Phase 3 is the current phase which is taking place in the full light of Syriza’s failure and Podemos’ stalling. Yet this is the phase in which Corbyn has emerged.
She concluded that there are two types of logic that will be decisive during this phase – a logic that pulls towards winning elections and one which pulls towards social transformation in the hands of movements. Corbyn will need to learn from Occupy, the Radical Independence Campaign (RIC) in Scotland and UK Uncut. A challenge here will be around how Corbyn maintains direct lines of contact with these activists.

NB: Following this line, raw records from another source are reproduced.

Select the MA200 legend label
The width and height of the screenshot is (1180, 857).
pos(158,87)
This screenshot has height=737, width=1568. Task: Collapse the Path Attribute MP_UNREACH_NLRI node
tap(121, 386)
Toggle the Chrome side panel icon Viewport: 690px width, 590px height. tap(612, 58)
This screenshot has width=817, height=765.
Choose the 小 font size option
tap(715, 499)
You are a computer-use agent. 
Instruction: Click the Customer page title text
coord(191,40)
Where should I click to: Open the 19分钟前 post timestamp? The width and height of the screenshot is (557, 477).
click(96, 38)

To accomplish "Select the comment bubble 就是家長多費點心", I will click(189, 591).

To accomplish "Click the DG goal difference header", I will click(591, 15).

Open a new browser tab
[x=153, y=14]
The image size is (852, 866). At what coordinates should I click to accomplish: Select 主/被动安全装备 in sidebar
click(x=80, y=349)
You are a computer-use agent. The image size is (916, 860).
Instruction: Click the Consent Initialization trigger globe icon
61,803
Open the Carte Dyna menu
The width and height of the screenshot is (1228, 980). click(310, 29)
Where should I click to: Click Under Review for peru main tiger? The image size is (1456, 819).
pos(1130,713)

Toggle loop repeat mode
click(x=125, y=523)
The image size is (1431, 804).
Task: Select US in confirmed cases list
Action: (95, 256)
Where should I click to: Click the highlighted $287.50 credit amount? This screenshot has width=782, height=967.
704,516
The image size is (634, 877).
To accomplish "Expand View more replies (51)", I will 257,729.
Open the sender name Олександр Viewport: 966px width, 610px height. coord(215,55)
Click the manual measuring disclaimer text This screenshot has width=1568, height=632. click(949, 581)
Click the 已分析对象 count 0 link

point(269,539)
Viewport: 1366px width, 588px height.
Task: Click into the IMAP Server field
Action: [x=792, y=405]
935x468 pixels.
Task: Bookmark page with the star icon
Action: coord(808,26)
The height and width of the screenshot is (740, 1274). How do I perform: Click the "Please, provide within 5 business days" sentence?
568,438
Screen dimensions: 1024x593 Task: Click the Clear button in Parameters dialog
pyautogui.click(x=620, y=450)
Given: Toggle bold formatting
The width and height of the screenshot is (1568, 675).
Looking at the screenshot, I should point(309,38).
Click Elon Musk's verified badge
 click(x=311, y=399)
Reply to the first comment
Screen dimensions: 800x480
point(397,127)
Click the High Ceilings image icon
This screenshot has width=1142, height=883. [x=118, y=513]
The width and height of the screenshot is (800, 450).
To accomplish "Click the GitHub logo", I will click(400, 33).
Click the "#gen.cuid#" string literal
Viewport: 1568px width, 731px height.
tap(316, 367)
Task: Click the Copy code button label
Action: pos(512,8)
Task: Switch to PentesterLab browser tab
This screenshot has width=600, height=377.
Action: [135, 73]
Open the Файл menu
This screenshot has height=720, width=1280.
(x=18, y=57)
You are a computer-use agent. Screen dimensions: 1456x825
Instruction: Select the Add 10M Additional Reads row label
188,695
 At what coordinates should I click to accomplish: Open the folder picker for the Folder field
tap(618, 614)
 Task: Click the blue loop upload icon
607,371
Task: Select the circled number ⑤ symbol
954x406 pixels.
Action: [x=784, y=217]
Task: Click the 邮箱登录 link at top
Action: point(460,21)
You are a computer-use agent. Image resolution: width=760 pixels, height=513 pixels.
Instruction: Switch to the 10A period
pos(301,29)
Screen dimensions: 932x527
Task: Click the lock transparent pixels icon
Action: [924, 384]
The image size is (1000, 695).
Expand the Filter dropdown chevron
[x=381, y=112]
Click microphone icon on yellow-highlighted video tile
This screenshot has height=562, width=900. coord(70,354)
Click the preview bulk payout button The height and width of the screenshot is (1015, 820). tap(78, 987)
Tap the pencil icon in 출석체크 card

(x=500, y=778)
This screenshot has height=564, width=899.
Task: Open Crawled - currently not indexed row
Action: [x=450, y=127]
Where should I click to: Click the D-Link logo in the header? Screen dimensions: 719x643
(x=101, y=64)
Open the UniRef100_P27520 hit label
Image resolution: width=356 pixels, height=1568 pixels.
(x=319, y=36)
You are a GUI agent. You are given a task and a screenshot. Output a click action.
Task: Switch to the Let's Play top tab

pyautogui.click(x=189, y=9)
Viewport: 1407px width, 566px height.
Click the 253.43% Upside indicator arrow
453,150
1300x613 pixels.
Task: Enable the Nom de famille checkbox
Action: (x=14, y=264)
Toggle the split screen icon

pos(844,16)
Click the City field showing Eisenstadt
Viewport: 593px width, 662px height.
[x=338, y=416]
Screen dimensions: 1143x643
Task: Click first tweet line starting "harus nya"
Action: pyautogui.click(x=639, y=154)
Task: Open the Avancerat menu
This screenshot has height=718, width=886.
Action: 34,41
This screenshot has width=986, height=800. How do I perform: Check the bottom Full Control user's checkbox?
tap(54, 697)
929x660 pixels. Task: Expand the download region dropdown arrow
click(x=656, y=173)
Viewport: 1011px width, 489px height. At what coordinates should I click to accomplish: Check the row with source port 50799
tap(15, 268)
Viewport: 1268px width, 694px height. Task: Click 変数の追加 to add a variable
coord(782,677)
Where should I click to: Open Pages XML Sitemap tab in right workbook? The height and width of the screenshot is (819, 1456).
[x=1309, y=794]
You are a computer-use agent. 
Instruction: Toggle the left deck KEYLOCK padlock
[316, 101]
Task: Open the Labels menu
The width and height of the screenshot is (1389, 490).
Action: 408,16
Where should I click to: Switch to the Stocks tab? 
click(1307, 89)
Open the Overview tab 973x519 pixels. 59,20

She also ended on an adjunct that turns out to be central, which is whether John Trickett can learn from, and engage with Scottish movements, in developing new forms of popular assemblies, which can channel the social movements.
The talks sparked a number of debates and challenges, including what stance to take on Trident, especially due to the trade unions supporting it, and whether to stand against anti-austerity candidates like Caroline Lucas. There was also an international challenge about the insularity of the whole discussion, and a lack of clear policies, while the question of the EU, the eurozone and migration hangs in the balance. There were also questions about the state, and the deep state which is already militating against Corbyn.
The question of Scotland, and the state of the UK was also left hanging, and it was not clear what kind of strategy Corbyn could offer north of the border.
Scotland’s Social Movement: Britain’s Crisis State
The session on Scotland in many ways began where the questions left off in the previous talks.
The first two sessions had focused on left parliamentary strategies, and the contingencies of the Corbyn movement. This session shifted attention onto the actuality of a crisis in the British state and what this means when radical social demands are wedded to a movement of nation-state break up. What was also clear listening to this session was the sense of victory and momentum that has been built up by the referendum, and RISE’s political strategy which is very much actualising what Hilary Wainwright sketched out in the abstract (under phase 3 of the new politics).
The first speaker was Neil Davidson on ‘Scotland and the Actually Existing Crisis of the British State’. He rooted his discussion in debates going back to the 1960s over the adaptability or historical and structural weakness of the British state.
To develop this theme he outlined five genuine crises that have engulfed the British state: 1) the Jacobite rebellion up to 1745, 2) the crisis around the time of the Reform Act in 1832, 3) the period 1910-14 with the emerging labour movement and the suffrage movement, which continued in the immediate post-war years, 4) 1968 and the period up to Thatcher, which was also marked by decolonialisation and the rise of black politics and feminism and 5) the present crisis which has erupted over the Scottish referendum and its aftermath.
The current crisis has taken a two-fold form, with Scotland forming one wing, and the EU forming the other, and both should be taken together, and treated as the basis for an assessment of politics in the UK in the current period.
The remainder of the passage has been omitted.